----- Passage for review
A group of microscopic parasites that infect both vertebrate and invertebrate hosts have been found to actually be tiny jellyfish that have evolved a highly reduced form, reports Phys.org.

So-called Myxozoa were once believed to be unicellular organisms, but upon closer inspection they are multicellular and even possess nematocysts, the characteristic cells of all jellyfish that produce the sting. It's a dramatic discovery that could redefine exactly what it means to be an animal.

"This is a remarkable case of extreme degeneration of an animal body plan," said Paulyn Cartwright, principal investigator on the research project "First, we confirmed they're cnidarians. Now we need to investigate how they got to be that way."

Cartwright and colleagues at the University of Kansas sequenced the genome of Myxozoa, and found that they only have about 20 million base pairs. Compared to the average Cnidarian (the phylum that includes jellyfish, corals and sea anemones), which has more than 300 million base pairs, the Myxozoa genome is severely reduced. That's not surprising, since myxozoans have a stripped-down body plan that includes only a few cells, but it's remarkable to imagine how this simple creature evolved from a much more complex jellyfish.

Polypodium hydriformeThe study looked at the genomes of two distantly related myxozoan species, Kudoa iwatai and Myxobolus cerebralis, and another cnidarian parasite, Polypodium hydriforme. (Photo: Ekaterina V. Raikova /Wikimedia Commons)

"Because they're so weird, it's difficult to imagine they were jellyfish," said Cartwright, whose research work is mentioned this week in the Proceedings of the National Academy of Science. "They don't have a mouth or a gut. They have just a few cells. But then they have this complex structure that looks just like stinging cell of cnidarian. Jellyfish tentacles are loaded with them — little firing weapons."
----------
→ **Questions on the material**
1. Answer the following from the article on Myxozoa:
(a) What kind of organisms were Myxozoa once believed to be?
(b) Roughly how many base pairs did the researchers find in the Myxozoa genome?
(c) Which two body parts does Cartwright say myxozoans lack?
2. In one to three sentences, explain why the article on Myxozoa says the small size of the myxozoan genome is not surprising.
3. Pick up the article on Myxozoa after its final sentence and continue it in the same style.
The rows have no connection to the article on Myxozoa.
----- Provided data
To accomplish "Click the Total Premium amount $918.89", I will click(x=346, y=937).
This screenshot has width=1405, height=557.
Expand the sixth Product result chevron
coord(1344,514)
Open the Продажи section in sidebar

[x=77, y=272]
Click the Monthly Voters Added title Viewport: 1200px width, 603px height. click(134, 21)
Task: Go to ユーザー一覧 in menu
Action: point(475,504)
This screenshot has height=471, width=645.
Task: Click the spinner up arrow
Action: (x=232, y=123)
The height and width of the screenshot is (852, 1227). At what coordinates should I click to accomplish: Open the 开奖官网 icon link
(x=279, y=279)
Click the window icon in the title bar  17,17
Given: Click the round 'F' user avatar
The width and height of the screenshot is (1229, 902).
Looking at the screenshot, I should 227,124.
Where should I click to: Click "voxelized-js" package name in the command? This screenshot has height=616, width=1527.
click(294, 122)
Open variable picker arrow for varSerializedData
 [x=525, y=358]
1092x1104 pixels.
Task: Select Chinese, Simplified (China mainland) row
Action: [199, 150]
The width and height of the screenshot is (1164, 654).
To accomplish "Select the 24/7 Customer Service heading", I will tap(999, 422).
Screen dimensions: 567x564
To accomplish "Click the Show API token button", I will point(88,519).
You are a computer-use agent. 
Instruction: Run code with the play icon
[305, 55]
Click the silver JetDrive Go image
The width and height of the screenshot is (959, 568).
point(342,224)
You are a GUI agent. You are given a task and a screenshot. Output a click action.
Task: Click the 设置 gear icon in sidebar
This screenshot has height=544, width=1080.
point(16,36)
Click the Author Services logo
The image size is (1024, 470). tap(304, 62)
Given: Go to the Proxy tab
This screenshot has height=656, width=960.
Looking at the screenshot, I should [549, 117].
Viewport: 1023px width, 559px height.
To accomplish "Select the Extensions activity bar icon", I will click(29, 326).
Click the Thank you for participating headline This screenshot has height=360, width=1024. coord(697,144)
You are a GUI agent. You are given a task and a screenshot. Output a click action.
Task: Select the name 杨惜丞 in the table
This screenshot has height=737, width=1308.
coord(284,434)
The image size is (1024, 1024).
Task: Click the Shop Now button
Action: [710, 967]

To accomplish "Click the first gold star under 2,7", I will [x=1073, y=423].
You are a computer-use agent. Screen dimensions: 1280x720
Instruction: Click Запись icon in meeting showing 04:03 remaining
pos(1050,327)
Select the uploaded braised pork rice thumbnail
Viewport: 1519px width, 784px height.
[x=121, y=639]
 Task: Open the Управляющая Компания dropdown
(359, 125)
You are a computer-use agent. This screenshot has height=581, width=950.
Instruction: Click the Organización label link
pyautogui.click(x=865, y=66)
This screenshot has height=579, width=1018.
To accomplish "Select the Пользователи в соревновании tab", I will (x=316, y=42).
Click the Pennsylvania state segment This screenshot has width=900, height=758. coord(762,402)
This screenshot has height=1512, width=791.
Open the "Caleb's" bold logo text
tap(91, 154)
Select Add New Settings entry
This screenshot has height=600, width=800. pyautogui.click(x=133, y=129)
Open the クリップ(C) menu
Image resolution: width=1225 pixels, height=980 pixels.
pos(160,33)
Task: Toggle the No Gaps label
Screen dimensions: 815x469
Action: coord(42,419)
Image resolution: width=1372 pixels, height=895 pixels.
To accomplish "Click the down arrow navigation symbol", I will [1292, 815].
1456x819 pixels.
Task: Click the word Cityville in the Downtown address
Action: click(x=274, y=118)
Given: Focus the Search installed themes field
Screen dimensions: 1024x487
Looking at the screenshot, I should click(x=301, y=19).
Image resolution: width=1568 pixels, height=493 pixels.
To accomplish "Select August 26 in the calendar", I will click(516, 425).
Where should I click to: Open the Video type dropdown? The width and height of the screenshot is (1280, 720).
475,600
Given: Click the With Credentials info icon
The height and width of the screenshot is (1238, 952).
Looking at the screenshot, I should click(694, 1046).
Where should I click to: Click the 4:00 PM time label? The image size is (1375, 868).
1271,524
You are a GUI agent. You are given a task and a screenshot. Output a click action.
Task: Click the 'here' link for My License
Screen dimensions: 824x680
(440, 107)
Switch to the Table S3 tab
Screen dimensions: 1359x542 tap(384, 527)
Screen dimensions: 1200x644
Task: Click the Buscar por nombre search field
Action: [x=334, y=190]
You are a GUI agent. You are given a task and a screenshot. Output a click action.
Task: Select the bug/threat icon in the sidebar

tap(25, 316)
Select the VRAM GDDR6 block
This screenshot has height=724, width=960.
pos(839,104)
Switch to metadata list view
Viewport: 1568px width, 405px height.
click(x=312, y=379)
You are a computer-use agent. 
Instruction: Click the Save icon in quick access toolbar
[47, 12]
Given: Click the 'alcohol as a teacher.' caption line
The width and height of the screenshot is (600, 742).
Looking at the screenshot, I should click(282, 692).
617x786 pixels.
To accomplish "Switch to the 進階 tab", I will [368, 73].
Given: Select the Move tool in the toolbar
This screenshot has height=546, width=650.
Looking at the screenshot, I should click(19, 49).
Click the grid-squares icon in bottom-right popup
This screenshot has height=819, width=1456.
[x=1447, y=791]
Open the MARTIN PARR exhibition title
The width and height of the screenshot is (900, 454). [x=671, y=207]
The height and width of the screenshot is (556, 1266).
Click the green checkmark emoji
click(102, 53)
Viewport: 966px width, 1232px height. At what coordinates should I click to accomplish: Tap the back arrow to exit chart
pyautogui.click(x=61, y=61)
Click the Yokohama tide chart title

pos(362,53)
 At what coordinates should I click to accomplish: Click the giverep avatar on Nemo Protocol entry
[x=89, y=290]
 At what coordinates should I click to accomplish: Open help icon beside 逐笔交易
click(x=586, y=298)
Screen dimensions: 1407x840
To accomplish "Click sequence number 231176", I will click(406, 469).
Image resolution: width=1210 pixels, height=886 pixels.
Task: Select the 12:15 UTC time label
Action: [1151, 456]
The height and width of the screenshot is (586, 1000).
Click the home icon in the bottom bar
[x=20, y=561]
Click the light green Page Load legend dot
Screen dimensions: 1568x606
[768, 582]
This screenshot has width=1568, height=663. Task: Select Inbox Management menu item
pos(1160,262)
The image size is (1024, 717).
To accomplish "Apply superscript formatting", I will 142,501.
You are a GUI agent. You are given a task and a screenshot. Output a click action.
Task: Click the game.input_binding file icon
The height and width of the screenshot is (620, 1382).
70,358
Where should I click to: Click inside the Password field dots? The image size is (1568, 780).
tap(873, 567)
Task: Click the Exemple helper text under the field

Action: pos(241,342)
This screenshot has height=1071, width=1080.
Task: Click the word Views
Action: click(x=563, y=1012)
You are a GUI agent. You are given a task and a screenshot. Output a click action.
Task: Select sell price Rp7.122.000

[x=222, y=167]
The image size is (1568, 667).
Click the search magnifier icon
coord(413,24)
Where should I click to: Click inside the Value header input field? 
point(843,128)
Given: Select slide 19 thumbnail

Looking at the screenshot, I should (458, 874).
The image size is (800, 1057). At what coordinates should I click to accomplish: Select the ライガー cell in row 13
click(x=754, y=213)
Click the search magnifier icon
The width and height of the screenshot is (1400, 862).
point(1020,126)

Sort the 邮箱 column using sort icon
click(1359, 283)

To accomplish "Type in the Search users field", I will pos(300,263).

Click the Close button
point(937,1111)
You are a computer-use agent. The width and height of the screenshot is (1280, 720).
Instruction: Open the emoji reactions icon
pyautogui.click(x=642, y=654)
----------
→ **Answers to the problems**
1.
(a) Unicellular organisms.
(b) About 20 million base pairs.
(c) A mouth and a gut.

2. The small genome is not surprising because myxozoans have a stripped-down body plan that includes only a few cells. Their genome has about 20 million base pairs, compared with more than 300 million in the average cnidarian.

3.
Myxozoans are infectious parasites that can wreak havoc on commercial fisheries, because they are known to infect fish and can devastate populations. In salmon, for instance, they cause whirling disease, which is a neurological infection that makes the fish swim in circles. The chart at bottom explains

The now-established evolutionary history of myxozoans places them firmly within Animalia, even though they behave and, in many ways, look more like single-celled Protozoa. It's a classification that certainly shakes up how we usually think of the taxonomy and evolutionary relationships of organisms.

The discovery reiterates that evolution does not always move from simple to more complex design over time. Rather, complex species sometimes evolve more simple designs when that's what natural selection dictates. Myxozoa is a particularly extreme example of this principle, though it's possible this discovery could prompt researchers to re-examine other organisms too.

"If it can happen once in evolution, it certainly can happen again," said Cartwright.